In the code snippet below I am reading a JSON file with a structure similar to this one:
{ "c7254865-87b5-4d34-a7bd-6ba6c9dbab14": "72119c87-7fce-4e17-9770-fcfab04328f5"}
{ "36c18403-1707-48c4-8f19-3b2e705007d4": "72119c87-7fce-4e17-9770-fcfab04328f5"}
{ "34a71a88-ae2d-4304-a1db-01c54fc6e4d8": "72119c87-7fce-4e17-9770-fcfab04328f5"}
Each line contains a key value pair which should be then added to a map in Scala. This is the Scala code which I used for this purpose:
val fs = org.apache.hadoop.fs.FileSystem.get(new Configuration())

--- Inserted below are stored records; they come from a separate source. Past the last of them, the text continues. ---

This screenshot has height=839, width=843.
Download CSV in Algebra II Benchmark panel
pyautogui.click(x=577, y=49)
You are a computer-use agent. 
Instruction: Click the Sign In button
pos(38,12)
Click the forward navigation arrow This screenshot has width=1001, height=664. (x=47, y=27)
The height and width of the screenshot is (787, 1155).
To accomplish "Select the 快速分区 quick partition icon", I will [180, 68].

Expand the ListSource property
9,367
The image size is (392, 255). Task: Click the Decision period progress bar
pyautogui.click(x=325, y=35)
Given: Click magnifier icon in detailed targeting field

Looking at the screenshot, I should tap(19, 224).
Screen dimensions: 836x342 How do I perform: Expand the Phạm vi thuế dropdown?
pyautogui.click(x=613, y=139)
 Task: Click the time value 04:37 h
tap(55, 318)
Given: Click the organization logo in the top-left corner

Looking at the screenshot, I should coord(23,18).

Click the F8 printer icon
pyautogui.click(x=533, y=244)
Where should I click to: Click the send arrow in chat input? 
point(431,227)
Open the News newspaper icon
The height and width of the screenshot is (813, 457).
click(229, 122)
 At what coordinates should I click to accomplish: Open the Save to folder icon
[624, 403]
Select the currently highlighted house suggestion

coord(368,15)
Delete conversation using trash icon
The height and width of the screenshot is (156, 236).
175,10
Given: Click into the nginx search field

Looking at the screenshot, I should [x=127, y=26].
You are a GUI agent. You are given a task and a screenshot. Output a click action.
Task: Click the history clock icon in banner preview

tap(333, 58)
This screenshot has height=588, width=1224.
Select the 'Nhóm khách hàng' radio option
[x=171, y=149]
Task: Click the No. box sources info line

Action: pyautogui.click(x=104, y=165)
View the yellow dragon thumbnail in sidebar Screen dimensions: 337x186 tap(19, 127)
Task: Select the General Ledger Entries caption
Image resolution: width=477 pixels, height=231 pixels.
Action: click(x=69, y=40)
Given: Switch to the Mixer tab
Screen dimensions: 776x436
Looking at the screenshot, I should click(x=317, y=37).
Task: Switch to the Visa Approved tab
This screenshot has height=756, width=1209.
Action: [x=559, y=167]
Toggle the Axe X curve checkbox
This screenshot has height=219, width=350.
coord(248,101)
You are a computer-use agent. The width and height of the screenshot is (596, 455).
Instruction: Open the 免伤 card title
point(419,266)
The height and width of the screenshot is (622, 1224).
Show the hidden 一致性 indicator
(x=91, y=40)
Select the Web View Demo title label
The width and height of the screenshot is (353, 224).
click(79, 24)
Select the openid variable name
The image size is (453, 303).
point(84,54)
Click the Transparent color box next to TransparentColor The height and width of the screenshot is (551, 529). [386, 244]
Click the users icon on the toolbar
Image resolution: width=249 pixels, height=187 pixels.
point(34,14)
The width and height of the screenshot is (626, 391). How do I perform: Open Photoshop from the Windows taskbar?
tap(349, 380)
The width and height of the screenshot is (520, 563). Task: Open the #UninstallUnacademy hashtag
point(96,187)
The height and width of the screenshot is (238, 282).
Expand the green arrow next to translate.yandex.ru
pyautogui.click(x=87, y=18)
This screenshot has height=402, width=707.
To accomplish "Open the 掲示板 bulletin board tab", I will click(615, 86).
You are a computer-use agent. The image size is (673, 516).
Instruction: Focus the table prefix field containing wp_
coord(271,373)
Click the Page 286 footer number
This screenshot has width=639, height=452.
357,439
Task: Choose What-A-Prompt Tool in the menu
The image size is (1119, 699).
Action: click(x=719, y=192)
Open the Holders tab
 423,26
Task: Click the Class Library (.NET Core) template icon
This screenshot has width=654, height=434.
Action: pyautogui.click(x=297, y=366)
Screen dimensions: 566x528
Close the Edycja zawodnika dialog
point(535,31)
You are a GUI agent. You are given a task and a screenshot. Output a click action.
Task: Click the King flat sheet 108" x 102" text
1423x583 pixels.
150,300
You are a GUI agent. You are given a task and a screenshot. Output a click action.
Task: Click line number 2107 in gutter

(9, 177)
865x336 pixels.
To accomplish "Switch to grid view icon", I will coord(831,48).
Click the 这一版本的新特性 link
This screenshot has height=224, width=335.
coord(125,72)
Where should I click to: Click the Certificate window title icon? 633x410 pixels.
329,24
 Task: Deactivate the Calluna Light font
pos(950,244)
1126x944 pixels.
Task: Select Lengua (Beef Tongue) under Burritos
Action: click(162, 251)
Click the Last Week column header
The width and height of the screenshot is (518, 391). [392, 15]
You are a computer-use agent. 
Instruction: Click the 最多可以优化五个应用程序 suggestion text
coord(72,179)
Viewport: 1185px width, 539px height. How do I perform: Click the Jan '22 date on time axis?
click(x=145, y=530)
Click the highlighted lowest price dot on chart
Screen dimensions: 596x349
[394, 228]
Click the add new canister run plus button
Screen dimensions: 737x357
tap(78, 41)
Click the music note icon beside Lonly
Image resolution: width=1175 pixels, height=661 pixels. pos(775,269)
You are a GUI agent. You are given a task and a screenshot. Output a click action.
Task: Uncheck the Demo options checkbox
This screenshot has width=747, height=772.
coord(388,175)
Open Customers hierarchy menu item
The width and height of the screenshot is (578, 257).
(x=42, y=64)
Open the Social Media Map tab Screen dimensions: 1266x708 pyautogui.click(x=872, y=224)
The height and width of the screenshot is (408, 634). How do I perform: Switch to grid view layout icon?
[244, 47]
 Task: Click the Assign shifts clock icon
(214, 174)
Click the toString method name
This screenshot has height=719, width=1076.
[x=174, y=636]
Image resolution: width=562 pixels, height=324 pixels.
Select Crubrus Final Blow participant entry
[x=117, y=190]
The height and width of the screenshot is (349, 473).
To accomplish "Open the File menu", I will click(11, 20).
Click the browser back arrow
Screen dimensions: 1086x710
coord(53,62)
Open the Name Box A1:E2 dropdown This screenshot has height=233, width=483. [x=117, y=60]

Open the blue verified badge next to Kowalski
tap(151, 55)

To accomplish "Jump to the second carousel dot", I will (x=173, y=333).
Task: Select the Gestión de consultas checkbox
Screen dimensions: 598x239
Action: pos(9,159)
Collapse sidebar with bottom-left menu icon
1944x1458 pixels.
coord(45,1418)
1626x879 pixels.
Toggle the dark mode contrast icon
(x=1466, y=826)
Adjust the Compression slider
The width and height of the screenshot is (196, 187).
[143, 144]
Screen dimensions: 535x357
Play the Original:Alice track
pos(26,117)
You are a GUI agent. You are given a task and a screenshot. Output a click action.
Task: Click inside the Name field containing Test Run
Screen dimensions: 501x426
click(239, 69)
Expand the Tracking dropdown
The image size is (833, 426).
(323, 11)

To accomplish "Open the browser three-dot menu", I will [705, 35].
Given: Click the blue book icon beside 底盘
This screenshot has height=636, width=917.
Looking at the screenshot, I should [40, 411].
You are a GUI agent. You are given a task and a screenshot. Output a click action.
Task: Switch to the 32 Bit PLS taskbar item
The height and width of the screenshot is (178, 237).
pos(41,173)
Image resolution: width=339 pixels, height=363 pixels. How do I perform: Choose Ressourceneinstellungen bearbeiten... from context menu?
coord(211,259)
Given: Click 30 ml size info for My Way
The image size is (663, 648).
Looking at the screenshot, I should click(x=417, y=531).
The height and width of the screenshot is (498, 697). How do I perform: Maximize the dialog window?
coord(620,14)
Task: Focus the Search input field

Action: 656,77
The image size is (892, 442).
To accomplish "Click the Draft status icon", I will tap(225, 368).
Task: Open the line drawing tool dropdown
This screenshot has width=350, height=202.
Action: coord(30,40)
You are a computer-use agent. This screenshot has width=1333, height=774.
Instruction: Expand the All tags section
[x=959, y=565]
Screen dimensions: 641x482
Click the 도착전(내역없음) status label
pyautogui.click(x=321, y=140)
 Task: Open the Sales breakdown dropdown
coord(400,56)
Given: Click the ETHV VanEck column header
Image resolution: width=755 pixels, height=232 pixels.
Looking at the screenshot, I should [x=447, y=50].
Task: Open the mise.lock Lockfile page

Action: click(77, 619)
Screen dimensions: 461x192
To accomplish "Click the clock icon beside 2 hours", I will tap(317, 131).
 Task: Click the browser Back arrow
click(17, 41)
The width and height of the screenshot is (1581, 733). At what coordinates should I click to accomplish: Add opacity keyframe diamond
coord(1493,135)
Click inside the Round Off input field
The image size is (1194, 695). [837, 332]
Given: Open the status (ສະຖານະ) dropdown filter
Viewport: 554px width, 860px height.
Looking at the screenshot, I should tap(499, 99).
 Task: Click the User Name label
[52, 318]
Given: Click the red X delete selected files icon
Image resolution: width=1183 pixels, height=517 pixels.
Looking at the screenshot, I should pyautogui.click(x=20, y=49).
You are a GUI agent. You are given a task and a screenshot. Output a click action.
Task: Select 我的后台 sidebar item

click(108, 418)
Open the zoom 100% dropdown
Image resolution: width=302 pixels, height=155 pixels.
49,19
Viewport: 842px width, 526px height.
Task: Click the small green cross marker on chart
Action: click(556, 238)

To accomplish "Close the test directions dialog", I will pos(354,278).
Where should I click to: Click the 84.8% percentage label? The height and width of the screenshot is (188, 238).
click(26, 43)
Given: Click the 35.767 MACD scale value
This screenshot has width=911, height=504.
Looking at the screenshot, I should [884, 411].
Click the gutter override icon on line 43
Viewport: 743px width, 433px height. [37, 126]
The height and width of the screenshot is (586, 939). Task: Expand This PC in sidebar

def readFile(location: String): mutable.HashMap[String, String] = {
val path: Path = new Path(location)
val dataInputStream: FSDataInputStream = fs.open(path)
val m = new mutable.HashMap[String, String]()
for (line <- Source.fromInputStream(dataInputStream).getLines) {
val parsed: Option[Any] = JSON.parseFull(line)
m ++= parsed.get.asInstanceOf[Map[String, String]]
}
m
}
There must be a more elegant way to do this in Scala for sure. Especially you should be able to get rid of the mutable map and ingest the lines directly via a stream into a map. How can you do that?